O capitalismo não só demonizou todas as teorias contrárias, como contou com a propaganda negativa da malfadada experiência da Rússia de Stalin, infelizmente corroída por perseguições e extermínio de opositores e por um sistema de governo totalitário, que apagou as conquistas do comunismo ali implantado, através do qual o país superou sua crônica vocação feudal e pôde se modernizar e se tonar uma potência mundial. A propagação do ódio à Rússia e ao comunismo tem-se tornado um dos principais aliados do capitalismo para tornar os seres humanos que vivem sob seu regime escravagista escravos inconscientes de sua condição e satisfeitos com ela. Ou seja, o capitalismo perverso e selvagem – epítetos que se podem considerar pleonásticos – tornou-se dono dos corpos e das mentes dos povos a ele submissos. E todos eles se consideram felizes com esse jogo sujo, em cujo tabuleiro caminham as massas famintas, escravizadas... e satisfeitas!
Pregar a destruição do capitalismo não tem nenhum viés moral, religioso ou filosófico. É uma questão de sobrevivência da humanidade. Estamos neste momento vivendo uma crise climática – o famigerado aquecimento global – de consequências impensáveis e esse desastre anunciado está, sim, na conta do capitalismo, do consumismo por ele incentivado, da poluição e do esgotamento dos recursos que ele promove. No entanto, paradoxalmente, só o capitalismo pode salvar a humanidade de grandes sofrimentos ou de quase extinção, porque só a consciência de, pelo menos, a maioria dos capitalistas terá condições de reverter essa situação, adotando práticas sustentáveis, não apenas ou tão somente os governos das várias nações que se mobilizam com leis ou com medidas que abreviem o aquecimento global. No entanto, será um paliativo, já que, assim que tudo se estabilizar – se realmente houver estabilização do clima – com certeza absoluta as novas gerações do capitalismo irão retomar suas práticas abusivas contra o planeta, pensando sempre no lucro imediato e na conservação de seu poder sobre as massas humanas escravizadas.
Por isso, para que a humanidade consiga superar os danos causados pelo capitalismo, ou seja, a fome, a desigualdade, a destruição do planeta, o esgotamento dos recursos e a má distribuição dos bens que deviam ser comuns a todos, mas estão nas mãos de muito poucos, é preciso que esse sistema perverso seja destruído.
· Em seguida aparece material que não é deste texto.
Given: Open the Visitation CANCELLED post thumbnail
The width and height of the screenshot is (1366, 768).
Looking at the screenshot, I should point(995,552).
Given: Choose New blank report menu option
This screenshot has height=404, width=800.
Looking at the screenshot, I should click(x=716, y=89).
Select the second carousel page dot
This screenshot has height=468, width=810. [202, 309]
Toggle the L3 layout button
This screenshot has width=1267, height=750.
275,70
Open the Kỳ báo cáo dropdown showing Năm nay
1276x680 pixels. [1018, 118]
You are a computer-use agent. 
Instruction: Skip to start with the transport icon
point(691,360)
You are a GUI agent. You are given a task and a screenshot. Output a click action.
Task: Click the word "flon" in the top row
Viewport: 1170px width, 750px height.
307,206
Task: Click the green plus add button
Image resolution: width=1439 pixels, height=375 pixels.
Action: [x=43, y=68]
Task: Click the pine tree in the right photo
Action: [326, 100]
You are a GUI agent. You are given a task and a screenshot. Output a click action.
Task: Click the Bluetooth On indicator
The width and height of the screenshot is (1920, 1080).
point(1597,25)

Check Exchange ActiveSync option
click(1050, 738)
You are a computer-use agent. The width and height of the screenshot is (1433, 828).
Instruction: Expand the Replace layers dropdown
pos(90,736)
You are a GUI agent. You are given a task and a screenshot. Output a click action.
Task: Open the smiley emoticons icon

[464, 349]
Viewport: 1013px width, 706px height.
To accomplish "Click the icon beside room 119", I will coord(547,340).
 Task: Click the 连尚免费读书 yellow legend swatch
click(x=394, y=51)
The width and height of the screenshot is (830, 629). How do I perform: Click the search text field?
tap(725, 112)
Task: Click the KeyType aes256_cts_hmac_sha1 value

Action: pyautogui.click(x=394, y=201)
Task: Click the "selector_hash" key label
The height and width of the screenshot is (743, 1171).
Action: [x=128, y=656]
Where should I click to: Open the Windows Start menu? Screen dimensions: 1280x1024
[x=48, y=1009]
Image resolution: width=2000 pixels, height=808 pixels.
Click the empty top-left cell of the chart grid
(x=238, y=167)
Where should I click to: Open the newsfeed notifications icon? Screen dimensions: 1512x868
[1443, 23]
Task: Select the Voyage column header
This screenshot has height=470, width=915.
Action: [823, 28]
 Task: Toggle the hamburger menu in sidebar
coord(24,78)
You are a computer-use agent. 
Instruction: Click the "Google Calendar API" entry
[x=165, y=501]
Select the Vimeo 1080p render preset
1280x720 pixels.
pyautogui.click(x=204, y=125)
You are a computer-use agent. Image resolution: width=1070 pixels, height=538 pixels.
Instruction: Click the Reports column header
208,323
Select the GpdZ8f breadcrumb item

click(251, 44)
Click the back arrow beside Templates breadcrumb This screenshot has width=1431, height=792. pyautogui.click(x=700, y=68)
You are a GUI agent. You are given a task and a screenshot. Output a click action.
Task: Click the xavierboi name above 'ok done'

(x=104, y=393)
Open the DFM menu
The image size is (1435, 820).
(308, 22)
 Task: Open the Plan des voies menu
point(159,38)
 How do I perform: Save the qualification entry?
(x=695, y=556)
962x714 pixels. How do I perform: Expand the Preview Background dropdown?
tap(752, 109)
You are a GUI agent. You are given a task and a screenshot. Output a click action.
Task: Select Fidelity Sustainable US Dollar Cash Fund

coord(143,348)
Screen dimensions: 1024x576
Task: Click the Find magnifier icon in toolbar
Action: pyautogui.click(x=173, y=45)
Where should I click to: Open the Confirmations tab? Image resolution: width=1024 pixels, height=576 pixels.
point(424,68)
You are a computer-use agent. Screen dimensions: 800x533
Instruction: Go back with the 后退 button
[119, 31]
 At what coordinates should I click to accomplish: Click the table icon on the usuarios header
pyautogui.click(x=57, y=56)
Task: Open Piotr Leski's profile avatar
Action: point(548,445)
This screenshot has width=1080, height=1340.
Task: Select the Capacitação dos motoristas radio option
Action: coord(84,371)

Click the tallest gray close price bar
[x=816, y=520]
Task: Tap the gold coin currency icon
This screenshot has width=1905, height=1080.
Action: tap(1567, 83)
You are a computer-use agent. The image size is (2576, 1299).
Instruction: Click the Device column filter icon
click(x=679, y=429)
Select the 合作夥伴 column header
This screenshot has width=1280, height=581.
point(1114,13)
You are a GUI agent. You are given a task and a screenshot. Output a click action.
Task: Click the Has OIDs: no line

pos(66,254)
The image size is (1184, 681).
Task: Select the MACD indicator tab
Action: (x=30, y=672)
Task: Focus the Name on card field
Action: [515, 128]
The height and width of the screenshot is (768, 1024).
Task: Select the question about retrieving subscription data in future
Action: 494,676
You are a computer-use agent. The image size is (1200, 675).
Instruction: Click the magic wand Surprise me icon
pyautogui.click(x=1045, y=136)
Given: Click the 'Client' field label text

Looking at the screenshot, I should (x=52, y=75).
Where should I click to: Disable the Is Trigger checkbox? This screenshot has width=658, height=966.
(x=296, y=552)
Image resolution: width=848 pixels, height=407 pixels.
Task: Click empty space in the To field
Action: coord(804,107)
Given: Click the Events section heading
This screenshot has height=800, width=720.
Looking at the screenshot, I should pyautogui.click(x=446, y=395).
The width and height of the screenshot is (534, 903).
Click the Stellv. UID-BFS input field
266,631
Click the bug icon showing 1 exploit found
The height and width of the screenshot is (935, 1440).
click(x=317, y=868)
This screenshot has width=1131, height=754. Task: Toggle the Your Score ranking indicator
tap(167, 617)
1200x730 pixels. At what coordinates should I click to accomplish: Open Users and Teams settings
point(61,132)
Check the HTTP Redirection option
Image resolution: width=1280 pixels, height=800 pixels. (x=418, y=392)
Como? Não sei e ninguém sabe. Talvez somente através de um longo e doloroso processo de conscientização e depois de lutas que não se pode dizer que serão incruentas, é que os seres humanos talvez um dia se livrem do capitalismo.
O que colocar no lugar do capitalismo? Também não sei. Mas a humanidade viveu e sobreviveu a muitas catástrofes e, se sobreviver ao capitalismo e conseguir destruí-lo, a criatividade do ser humano irá, com certeza, buscar uma forma de convivência menos tóxica e mais consciente dos recursos do planeta e construirá novas sociedades, plurais, igualitárias, talvez mais pobres, porém mais felizes. Pelo menos, é o que se pode esperar.
Enquanto isso, queimemos nosso cérebro escrevendo e tentando ser a chama de uma vela no meio da escuridão total, gritando sempre que possível: DELENDA EST CAPITALISMO – É PRECISO DESTRUIR O CAPITALISMO. Antes que ele nos destrua.
(Ilustração: Medusa com a Cabeça de Perseu é uma escultura criada por Luciano Garbati em 2008. A estátua representa Medusa segurando uma espada e a cabeça de Perseu, uma inversão de papéis na lenda grega. Uma versão em bronze está temporariamente exposta no Collect Pond Park , em Lower Manhattan).